From a regulator standpoint, this is really compelling for three reasons. First, it’s speed. Reconductoring and GET deployment can often move faster than greenfield lines. Second, it’s cost discipline. Customers benefit from avoided or deferred capital costs. And third is public acceptance. I think upgrading an existing corridor is often less contentious than building a new one. Now, that doesn’t mean that we don’t need new transmission, but we should sequence it wisely.
“The modern grid is just so much more complex. We’re regulating not just wires and generation anymore. We’re regulating digital infrastructure demand, cybersecurity risks, distributed energy resources, resilient investments, and increasingly AI-enabled operations.”
Bryce Yonker: Our last question: do you have the right tools? Are the right information and the right systems in place for regulating our modern grid? And how is that balance between regulators and utilities going in the current state?

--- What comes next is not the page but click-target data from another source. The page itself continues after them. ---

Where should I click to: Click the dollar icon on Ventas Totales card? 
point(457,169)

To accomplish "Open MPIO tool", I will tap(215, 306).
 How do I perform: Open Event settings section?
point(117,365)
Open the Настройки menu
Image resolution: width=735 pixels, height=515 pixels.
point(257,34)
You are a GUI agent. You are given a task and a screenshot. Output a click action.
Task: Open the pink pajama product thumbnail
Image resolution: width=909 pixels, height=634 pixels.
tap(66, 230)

Commissioner Hudson: The honest answer is we have a strong foundation, but the system is certainly under strain. From an informational standpoint, regulators today have access to more data than ever before. Load forecasts, congestion costs, outage metrics, interconnection queues, distributed resource penetration and even weather modeling. That visibility into the system is far greater than what it was probably even seen ten years ago.

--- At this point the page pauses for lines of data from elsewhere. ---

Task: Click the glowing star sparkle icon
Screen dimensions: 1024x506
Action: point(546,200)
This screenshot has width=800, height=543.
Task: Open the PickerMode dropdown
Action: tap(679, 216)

But the modern grid is just so much more complex. We’re regulating not just wires and generation anymore. We’re regulating digital infrastructure demand, cybersecurity risks, distributed energy resources, resilient investments, and increasingly AI-enabled operations. So the question isn’t just whether we have the information; it’s whether we have the right tools and analytical capacity to translate that information into sound decisions quickly.
In many cases, we’re adapting in real time. We’re updating planning requirements, we’re asking for scenario analysis. We’re requiring more detailed cost justifications and incorporating new technologies into review processes. But there’s no question, the pace of change and testing traditional regulatory timelines is certainly happening a lot faster.
Utilities are being asked to move a whole lot more faster than at almost any point in recent history: faster interconnections, faster transmission build out and more resilient investments, as well as more digital integration. Now, at the same time, regulators are being asked to maintain affordability, protect customers from undue risk and ensure investments are prudent and durable. Now that tension, it is very healthy. It’s not adversarial at all, but it’s certainly structural. Utilities propose and regulators test. Utilities forecasts and regulators stress tests. And that’s how the public interest is protected.
The regulatory model, I think still works, and I think it works very well. It’s transparent, it’s evidence based, and it’s accountable. But the modern grid requires the model to be a lot more faster, more technically sophisticated and more anticipatory. That’s where the opportunity really lies in front of us. Not to abandon the regulatory compact; we shouldn’t do that. But to modernize a way to how we can actually execute it.